* **Problem to work on**
Each line below from the one containing "Select the 本地磁盘" through the one containing "Go to the Prozessstatus" should be output exactly as it stands, and no other line should appear.

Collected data
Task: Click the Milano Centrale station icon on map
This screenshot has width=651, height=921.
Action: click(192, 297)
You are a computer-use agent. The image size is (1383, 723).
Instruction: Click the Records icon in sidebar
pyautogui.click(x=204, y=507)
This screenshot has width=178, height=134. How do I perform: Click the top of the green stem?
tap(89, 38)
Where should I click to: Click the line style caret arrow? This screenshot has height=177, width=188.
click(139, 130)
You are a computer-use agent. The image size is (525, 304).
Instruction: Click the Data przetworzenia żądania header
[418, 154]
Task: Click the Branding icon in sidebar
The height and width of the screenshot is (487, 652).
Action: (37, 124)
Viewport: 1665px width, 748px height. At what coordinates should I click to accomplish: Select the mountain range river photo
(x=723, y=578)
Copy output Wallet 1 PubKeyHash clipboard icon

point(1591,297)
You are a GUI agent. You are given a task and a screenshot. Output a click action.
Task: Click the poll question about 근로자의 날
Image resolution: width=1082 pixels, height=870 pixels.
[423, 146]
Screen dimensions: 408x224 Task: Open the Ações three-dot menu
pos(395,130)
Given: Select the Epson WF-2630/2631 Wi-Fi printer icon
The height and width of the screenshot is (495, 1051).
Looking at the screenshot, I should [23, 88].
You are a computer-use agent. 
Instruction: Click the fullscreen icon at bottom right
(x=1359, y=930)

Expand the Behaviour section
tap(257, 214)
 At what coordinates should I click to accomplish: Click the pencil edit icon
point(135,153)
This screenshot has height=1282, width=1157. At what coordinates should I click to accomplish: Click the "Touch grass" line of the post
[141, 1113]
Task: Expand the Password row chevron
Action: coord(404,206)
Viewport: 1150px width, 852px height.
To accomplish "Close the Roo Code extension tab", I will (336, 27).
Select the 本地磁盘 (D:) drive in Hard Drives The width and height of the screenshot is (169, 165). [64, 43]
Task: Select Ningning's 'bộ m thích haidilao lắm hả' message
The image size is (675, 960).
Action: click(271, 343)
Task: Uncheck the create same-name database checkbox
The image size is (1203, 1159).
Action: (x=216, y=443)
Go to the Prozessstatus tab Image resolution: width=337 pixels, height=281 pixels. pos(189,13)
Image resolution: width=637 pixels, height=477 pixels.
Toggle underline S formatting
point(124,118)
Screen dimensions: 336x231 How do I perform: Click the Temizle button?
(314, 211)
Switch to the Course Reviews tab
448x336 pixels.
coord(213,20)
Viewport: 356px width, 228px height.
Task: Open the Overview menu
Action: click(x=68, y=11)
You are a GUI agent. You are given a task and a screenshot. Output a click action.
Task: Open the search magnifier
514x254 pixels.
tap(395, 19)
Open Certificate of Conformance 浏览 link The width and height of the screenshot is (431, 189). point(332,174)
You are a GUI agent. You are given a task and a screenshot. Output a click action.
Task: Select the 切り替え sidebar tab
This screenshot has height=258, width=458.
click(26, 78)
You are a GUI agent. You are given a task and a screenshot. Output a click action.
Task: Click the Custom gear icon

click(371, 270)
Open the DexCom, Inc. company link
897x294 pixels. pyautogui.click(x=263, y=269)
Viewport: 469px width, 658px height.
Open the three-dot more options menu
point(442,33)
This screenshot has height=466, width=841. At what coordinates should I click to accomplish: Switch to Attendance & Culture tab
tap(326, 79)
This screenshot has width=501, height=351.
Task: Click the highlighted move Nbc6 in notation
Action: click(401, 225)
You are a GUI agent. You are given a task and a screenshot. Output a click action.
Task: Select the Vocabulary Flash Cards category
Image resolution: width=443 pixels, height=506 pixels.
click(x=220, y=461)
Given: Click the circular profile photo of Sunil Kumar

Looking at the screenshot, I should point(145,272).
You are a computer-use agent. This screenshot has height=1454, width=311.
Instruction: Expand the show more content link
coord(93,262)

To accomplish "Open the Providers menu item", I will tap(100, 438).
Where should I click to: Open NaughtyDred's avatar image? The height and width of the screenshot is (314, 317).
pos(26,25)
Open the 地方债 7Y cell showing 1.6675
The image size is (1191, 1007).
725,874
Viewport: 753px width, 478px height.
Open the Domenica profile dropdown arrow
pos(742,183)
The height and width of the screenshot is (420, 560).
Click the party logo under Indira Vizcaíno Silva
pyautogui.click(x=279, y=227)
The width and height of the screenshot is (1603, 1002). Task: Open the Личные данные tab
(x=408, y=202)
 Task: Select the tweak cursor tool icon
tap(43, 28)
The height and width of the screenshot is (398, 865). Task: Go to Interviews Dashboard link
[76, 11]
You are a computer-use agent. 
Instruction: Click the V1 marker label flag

* **Answer to the problem**
Select the 本地磁盘 (D:) drive in Hard Drives The width and height of the screenshot is (169, 165). [64, 43]
Task: Select Ningning's 'bộ m thích haidilao lắm hả' message
The image size is (675, 960).
Action: click(271, 343)
Task: Uncheck the create same-name database checkbox
The image size is (1203, 1159).
Action: (x=216, y=443)
Go to the Prozessstatus tab Image resolution: width=337 pixels, height=281 pixels. pos(189,13)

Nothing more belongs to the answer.